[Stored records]
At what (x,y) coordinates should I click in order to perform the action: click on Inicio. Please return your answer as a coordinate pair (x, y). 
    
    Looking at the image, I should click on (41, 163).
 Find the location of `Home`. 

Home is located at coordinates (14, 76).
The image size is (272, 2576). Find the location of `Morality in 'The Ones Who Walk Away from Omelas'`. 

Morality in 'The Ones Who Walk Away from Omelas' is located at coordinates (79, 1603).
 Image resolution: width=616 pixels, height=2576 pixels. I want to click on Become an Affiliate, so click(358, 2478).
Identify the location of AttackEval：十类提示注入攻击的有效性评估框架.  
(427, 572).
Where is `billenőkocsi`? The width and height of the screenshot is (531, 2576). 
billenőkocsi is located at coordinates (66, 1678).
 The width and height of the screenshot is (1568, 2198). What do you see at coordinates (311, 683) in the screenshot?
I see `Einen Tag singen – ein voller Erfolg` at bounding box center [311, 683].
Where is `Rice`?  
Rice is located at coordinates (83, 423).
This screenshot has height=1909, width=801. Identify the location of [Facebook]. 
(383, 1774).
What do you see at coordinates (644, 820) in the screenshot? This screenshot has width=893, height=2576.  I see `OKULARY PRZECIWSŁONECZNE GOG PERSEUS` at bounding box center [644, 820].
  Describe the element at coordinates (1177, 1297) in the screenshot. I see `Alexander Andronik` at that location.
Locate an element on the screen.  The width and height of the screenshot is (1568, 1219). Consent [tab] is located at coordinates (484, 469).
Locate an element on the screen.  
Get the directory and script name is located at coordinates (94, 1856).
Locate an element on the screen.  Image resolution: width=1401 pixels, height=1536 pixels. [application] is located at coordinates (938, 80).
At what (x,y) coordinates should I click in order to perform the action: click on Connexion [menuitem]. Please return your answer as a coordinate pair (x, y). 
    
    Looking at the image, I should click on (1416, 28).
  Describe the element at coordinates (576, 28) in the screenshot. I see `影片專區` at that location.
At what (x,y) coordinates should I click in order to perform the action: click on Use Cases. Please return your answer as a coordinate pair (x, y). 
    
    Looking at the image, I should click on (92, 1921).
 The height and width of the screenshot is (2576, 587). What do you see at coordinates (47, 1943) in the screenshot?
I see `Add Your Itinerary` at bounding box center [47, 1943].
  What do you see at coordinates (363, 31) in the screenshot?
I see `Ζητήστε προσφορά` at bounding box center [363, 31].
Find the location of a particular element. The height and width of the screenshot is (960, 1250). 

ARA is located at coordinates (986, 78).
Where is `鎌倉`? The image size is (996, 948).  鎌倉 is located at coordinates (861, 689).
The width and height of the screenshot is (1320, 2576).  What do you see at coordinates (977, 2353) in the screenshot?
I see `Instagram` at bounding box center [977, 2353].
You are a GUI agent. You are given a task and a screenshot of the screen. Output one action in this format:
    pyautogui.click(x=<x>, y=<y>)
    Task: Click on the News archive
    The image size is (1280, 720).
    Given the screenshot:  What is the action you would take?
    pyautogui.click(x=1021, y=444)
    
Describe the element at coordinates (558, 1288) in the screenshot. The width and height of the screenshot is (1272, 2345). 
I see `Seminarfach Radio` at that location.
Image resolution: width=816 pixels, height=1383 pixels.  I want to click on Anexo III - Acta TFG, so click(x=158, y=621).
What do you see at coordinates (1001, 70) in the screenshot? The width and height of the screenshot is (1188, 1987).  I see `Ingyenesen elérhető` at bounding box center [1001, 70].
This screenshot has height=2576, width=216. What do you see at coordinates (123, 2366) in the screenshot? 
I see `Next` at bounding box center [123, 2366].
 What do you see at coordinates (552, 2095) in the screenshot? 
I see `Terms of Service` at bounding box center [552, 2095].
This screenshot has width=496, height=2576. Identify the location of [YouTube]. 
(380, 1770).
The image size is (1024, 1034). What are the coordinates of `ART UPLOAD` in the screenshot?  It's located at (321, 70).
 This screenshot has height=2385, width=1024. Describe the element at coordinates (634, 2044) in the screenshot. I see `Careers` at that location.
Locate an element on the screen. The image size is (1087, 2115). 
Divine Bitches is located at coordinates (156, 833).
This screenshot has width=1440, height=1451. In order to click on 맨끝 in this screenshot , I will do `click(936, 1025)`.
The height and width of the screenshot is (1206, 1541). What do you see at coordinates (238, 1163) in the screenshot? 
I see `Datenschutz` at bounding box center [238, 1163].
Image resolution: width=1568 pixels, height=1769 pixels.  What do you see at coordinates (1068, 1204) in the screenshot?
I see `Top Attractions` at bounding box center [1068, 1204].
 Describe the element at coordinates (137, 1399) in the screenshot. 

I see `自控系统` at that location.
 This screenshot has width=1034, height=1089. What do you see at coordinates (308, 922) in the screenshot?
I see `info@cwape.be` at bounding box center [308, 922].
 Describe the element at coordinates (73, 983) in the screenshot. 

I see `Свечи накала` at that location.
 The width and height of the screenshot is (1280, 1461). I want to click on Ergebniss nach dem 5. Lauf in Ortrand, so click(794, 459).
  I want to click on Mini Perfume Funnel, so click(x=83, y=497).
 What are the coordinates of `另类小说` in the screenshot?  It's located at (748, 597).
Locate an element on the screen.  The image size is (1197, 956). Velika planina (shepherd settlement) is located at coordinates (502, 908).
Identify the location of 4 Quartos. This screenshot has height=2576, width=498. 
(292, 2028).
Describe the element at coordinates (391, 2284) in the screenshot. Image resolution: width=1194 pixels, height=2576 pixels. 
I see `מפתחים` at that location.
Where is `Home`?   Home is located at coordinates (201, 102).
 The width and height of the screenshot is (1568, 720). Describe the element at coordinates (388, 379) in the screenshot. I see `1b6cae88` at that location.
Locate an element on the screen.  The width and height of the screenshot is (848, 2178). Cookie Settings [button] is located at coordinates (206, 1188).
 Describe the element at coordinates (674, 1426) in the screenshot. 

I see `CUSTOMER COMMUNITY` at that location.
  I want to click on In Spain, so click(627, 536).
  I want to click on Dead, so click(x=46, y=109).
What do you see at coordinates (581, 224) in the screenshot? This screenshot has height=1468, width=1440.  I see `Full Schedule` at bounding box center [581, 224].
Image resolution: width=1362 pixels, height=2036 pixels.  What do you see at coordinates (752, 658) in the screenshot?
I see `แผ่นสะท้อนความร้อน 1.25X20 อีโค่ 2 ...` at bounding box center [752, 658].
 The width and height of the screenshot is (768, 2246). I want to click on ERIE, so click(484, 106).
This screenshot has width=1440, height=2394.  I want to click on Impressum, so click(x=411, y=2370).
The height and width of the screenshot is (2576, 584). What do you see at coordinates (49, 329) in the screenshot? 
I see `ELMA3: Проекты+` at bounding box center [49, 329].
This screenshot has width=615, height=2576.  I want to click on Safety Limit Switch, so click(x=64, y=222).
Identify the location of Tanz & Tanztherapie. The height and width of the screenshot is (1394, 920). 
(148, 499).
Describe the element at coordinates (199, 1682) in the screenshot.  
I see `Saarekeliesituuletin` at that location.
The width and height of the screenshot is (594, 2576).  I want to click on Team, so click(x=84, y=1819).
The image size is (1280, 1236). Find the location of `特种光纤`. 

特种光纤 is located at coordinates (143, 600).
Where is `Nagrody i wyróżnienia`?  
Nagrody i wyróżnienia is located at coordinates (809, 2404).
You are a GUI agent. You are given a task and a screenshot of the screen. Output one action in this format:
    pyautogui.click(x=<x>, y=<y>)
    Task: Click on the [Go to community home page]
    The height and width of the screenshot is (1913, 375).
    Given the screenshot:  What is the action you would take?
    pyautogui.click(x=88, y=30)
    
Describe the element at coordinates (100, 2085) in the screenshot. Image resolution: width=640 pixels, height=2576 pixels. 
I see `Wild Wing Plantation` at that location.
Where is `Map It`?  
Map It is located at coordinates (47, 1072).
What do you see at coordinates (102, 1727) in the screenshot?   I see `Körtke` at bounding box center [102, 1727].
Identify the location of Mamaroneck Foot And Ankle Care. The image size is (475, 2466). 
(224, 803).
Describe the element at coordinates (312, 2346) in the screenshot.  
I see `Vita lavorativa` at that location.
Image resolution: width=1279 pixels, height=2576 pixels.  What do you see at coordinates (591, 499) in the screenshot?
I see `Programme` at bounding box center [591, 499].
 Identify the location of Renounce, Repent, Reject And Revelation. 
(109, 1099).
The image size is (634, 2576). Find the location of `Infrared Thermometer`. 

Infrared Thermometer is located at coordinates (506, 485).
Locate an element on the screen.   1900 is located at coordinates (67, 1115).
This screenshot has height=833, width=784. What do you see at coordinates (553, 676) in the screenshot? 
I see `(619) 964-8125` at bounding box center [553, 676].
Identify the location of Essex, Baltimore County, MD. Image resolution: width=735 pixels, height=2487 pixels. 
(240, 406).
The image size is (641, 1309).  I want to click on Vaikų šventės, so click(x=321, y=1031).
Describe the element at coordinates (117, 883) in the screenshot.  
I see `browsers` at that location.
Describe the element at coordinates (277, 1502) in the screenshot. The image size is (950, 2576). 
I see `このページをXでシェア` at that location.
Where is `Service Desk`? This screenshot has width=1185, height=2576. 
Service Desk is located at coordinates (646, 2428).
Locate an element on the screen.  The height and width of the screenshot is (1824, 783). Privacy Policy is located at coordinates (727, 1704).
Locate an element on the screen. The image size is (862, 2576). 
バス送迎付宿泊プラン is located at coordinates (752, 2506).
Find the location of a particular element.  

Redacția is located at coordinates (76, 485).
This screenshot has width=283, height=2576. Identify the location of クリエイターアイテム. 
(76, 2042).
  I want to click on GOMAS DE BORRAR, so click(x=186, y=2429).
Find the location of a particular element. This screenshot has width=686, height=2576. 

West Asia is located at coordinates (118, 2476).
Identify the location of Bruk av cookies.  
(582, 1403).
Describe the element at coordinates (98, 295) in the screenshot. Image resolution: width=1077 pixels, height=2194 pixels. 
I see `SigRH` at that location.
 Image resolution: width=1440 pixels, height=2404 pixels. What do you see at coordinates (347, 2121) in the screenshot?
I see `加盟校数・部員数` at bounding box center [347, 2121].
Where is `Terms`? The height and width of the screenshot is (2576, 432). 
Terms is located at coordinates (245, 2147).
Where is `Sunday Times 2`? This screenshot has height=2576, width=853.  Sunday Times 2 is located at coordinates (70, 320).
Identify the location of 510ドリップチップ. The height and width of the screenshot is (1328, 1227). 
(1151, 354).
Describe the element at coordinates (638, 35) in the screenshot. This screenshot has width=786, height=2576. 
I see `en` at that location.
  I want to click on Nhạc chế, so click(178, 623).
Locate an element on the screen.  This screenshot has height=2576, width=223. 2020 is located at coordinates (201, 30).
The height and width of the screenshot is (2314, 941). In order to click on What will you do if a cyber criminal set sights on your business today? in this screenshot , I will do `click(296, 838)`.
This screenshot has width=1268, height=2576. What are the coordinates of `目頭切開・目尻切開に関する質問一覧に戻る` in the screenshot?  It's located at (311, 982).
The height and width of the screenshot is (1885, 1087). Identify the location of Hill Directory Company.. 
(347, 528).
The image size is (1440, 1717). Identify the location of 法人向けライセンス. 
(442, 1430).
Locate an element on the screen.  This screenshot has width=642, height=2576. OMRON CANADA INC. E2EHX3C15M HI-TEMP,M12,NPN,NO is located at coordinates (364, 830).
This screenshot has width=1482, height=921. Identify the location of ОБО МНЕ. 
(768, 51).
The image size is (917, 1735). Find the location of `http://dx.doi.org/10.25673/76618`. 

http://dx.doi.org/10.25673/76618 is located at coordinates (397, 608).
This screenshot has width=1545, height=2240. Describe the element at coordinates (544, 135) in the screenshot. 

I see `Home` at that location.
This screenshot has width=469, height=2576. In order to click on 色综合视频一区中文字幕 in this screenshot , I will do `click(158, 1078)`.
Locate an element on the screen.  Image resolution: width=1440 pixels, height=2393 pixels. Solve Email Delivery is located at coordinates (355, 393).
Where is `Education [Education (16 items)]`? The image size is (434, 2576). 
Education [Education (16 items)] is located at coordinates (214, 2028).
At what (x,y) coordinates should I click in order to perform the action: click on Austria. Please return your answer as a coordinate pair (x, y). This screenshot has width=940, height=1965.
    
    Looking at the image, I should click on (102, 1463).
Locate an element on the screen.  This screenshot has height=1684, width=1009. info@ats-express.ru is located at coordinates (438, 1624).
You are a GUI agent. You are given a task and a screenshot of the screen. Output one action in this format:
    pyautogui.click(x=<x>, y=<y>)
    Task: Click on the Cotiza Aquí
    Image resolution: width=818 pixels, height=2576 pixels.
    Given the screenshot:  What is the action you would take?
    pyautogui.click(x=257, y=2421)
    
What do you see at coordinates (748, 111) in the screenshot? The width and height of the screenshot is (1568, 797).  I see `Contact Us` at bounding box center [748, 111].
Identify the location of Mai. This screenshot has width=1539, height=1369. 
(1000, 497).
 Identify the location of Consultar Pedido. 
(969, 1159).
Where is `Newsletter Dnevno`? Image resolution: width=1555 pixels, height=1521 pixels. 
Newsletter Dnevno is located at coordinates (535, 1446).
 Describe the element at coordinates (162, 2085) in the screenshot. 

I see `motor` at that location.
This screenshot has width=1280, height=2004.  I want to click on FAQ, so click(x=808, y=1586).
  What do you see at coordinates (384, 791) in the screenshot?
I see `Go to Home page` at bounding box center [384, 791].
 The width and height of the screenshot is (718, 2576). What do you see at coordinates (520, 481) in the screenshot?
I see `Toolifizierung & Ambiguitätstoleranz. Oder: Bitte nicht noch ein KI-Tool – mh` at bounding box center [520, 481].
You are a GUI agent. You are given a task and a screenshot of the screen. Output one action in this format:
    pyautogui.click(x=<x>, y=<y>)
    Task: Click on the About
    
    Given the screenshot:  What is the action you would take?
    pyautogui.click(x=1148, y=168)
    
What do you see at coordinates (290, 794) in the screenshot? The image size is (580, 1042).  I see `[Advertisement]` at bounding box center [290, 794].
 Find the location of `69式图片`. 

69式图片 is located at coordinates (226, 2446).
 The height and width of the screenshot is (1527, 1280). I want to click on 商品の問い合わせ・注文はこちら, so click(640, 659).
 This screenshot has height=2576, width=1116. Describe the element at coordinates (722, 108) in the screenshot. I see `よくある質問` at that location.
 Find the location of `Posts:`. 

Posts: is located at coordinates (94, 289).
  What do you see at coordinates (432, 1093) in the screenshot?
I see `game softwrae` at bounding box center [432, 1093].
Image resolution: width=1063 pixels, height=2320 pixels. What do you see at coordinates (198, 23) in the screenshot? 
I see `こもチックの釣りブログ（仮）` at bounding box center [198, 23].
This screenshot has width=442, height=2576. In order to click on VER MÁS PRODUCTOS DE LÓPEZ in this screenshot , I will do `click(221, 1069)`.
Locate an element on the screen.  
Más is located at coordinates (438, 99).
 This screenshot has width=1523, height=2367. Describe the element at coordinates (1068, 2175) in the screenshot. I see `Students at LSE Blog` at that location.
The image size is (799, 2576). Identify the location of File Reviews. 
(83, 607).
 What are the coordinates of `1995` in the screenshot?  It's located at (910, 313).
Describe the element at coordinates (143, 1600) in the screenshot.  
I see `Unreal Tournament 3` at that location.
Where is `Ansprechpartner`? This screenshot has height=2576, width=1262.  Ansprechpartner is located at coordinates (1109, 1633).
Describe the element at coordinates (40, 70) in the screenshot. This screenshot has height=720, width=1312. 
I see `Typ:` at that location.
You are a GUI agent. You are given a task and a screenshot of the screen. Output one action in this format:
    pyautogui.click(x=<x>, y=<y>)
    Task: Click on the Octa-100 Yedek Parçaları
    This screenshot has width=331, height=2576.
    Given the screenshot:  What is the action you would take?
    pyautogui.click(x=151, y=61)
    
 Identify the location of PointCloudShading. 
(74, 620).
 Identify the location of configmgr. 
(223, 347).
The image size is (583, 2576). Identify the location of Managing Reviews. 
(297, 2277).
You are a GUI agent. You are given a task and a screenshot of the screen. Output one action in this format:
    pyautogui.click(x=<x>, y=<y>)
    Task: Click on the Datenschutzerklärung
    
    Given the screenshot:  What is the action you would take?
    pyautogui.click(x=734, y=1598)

• **EXERCISE REQUIREMENTS**
Repeat verbatim every entry above, from the line that contains "Describe the element at coordinates (638, 35)" down through the line that contains "coordinates (355, 393).", including both of those lines.

• **THE OUTPUT**
Describe the element at coordinates (638, 35) in the screenshot. This screenshot has width=786, height=2576. 
I see `en` at that location.
  I want to click on Nhạc chế, so click(178, 623).
Locate an element on the screen.  This screenshot has height=2576, width=223. 2020 is located at coordinates (201, 30).
The height and width of the screenshot is (2314, 941). In order to click on What will you do if a cyber criminal set sights on your business today? in this screenshot , I will do `click(296, 838)`.
This screenshot has width=1268, height=2576. What are the coordinates of `目頭切開・目尻切開に関する質問一覧に戻る` in the screenshot?  It's located at (311, 982).
The height and width of the screenshot is (1885, 1087). Identify the location of Hill Directory Company.. 
(347, 528).
The image size is (1440, 1717). Identify the location of 法人向けライセンス. 
(442, 1430).
Locate an element on the screen.  This screenshot has width=642, height=2576. OMRON CANADA INC. E2EHX3C15M HI-TEMP,M12,NPN,NO is located at coordinates (364, 830).
This screenshot has width=1482, height=921. Identify the location of ОБО МНЕ. 
(768, 51).
The image size is (917, 1735). Find the location of `http://dx.doi.org/10.25673/76618`. 

http://dx.doi.org/10.25673/76618 is located at coordinates (397, 608).
This screenshot has width=1545, height=2240. Describe the element at coordinates (544, 135) in the screenshot. 

I see `Home` at that location.
This screenshot has width=469, height=2576. In order to click on 色综合视频一区中文字幕 in this screenshot , I will do `click(158, 1078)`.
Locate an element on the screen.  Image resolution: width=1440 pixels, height=2393 pixels. Solve Email Delivery is located at coordinates (355, 393).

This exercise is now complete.